*Source document*
__________

A patient by any other name

20 09 2012

Handling patients’ names in the wards or in the office is a tricky task.  HIPAA states that we can never use names when speaking about patients in public (or any area where not everyone within earshot is directly involved in that patient’s care).  Medical ethics states that we should always refer to patients by their names, because using any other identifying factor—like room number or primary medical issue—is dehumanizing.  So what do you do when saying “that one guy” is inadequate?

Most of the time, I saw a mixed bag of names, conditions, and room numbers used by health professionals to identify patients.  Occasionally a patient had a relatively unique characteristic that was used instead.  In pediatrics, family medicine, and internal medicine, the residents and attendings tended toward using names while rounding on the floor or in the clinic.  OB/Gyn used primarily room numbers.    All of these were irrelevant in psychiatry, where there was a separate, locked-so-the-patients-couldn’t-get-in conference room where the patients were discussed—we didn’t tend to unnecessarily chit-chat in the halls.

One difference that I noticed in surgery was that while most identification was via room number, they often skipped mentioning the primary medical issue altogether and simply referred to the patient by the problematic body part.  Many patients were named The Appendix, The Gallbladder, and The Head.  Occasionally, the descriptions would allude to the problem, like The Pneumo (short for pneumothorax) and The Traumatic Amp (short for amputation; this was likely used because calling this person The Arm isn’t exactly accurate.

Other patients were referred to by personality or physical characteristics.  One particular patient was referred to as “our chunky monkey upstairs” because—as you may have guessed, her BMI was quite high.  I also helped to care for The Meth-Head and Smelly Crotch Guy.  Childish nicknames, yes, and not politically correct, but true to a certain extent.

Some of the nicknames given to patients during check-out, though, were appalling to me.  The first one that took me aback was Fat Ass.  I heard that and thought, well, it’s crude and offensive, but the woman does weigh like 500 pounds.  Doesn’t make it right, but again, true to a certain extent.  As the rotation went on, though, I heard residents and PAs referring to patients as The Colossal Douchebag, The Whiny Little P*ssy, and That F*cking Piece of Sh*t.  None of the names was ever repeated outside of that conference room or the surgery office, and none was ever spoken in front of an attending (that I knew of).

What, then, should medical students do in that situation?  Report them?  Stay quiet?  That part of medical ethics, I am sad to say, I didn’t remember.  I chose silence, mostly because I had the feeling that telling an attending would not only reflect poorly on me in my evaluation, but also because I got the impression that they would neither care nor do anything about it.  Besides, I was not part of the group and had no business interfering with how they did their jobs, and those patients, regardless of their offensive new names, did not seem to receive any decreased quality of care.  I have to admit that I wasn’t totally silent—I did laugh a bit when I first heard Smelly Crotch Guy’s nickname.

To end the post on a lighter note, there were a few things about the culture of surgery that amused me.  For example, they use a lot of fun euphemisms.  A pneumothorax is a “puh-neumo” and a hematoma is a “hema-tomato.”  A patient who is “supratentorial” is one with psych issues, and the reason for admission is also called the “primary malfunction.”  The critical-care-related things were used most often, probably because docs really need to have a certain amount of emotional distance and humor about serious situations, or they will lose sanity.  An patient who will be “chewing plastic” soon is one who probably needs to be intubated.  The patients who have no brainstem reflexes—and therefore are likely brain-dead—are described as “not doing any tricks.”

My favorite saying, not because I like suffering but because I thought it clever, referred to the most critically ill and actively dying patients.  They were called “DC to JC,” which is short for “Discharge to Jesus Christ.”  All things considered, this is the kindest euphemism for death that I have ever heard.  Better than “worm food,” anyway.

__________

*Supplied entries*
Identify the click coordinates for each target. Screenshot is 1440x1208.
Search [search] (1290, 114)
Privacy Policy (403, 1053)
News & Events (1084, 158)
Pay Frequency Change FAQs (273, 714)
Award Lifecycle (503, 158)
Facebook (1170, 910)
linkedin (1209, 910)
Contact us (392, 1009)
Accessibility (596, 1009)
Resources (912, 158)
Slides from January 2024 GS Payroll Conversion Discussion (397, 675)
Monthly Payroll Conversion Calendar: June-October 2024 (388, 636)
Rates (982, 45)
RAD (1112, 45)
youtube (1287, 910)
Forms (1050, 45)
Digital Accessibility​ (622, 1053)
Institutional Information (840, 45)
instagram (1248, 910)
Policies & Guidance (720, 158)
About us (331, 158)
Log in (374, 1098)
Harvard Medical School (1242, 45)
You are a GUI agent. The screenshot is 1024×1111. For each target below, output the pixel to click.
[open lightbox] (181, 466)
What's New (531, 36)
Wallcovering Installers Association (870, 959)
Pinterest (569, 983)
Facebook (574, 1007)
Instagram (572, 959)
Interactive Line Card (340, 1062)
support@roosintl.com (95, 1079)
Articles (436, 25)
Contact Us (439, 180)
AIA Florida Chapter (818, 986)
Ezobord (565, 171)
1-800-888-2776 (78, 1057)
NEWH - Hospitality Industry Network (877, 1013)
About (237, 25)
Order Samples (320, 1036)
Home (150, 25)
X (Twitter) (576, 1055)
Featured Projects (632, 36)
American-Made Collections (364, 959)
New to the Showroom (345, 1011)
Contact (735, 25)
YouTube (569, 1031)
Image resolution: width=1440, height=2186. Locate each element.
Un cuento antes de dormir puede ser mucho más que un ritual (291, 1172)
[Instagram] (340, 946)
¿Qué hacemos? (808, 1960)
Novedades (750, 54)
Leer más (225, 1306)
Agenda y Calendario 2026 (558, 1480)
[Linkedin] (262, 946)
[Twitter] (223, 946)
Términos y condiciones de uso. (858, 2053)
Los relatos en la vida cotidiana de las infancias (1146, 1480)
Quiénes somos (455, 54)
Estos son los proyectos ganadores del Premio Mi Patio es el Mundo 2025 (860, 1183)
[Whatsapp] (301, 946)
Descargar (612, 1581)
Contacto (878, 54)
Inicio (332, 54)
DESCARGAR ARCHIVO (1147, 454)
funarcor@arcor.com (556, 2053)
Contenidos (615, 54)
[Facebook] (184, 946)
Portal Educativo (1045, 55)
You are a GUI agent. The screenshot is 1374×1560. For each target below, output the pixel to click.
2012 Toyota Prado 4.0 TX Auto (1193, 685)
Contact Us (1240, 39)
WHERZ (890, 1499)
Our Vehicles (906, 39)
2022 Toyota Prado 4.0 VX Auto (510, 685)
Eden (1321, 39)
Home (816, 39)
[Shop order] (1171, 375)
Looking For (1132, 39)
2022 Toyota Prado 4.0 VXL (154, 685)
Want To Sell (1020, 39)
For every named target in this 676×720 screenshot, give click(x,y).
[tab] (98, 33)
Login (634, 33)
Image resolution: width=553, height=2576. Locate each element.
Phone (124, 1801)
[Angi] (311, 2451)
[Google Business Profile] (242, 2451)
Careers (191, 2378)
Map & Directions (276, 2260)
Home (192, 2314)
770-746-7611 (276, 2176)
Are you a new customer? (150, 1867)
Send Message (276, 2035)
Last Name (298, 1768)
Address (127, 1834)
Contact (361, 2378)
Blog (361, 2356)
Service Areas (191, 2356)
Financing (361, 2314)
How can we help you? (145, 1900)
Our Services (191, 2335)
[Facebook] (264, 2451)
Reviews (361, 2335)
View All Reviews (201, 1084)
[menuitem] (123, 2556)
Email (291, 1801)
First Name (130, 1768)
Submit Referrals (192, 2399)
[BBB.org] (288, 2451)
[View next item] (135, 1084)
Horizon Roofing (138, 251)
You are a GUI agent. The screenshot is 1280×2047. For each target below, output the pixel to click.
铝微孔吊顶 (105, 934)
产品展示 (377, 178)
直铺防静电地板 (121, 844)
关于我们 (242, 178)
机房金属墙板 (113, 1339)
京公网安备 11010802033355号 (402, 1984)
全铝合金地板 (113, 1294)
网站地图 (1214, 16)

__________

*Questions to answer*
1. Rewrite the paragraph of the blog post that begins "Most of the time, I saw" as a bulleted list, keeping its main facts.
2. Summarize the blog post in three sentences.
Use only the blog post above to complete each task.

*Responses in order*
1.
- Health professionals usually identified patients by a mix of names, conditions, and room numbers, and occasionally by a relatively unique characteristic.
- In pediatrics, family medicine, and internal medicine, residents and attendings tended to use names while rounding on the floor or in the clinic.
- OB/Gyn mainly used room numbers.
- In psychiatry, none of this applied: patients were discussed in a separate locked conference room, not in the halls.

2. HIPAA forbids using patients' names in public, while medical ethics holds that patients should always be called by name, and the writer saw patients identified by names, conditions, and room numbers, with surgery often using the problematic body part. Surgery patients were also given nicknames based on personality or physical characteristics, some of them appalling, and the writer chose silence rather than reporting them. The post ends on a lighter note with surgical euphemisms, including the writer's favorite, "DC to JC," short for "Discharge to Jesus Christ."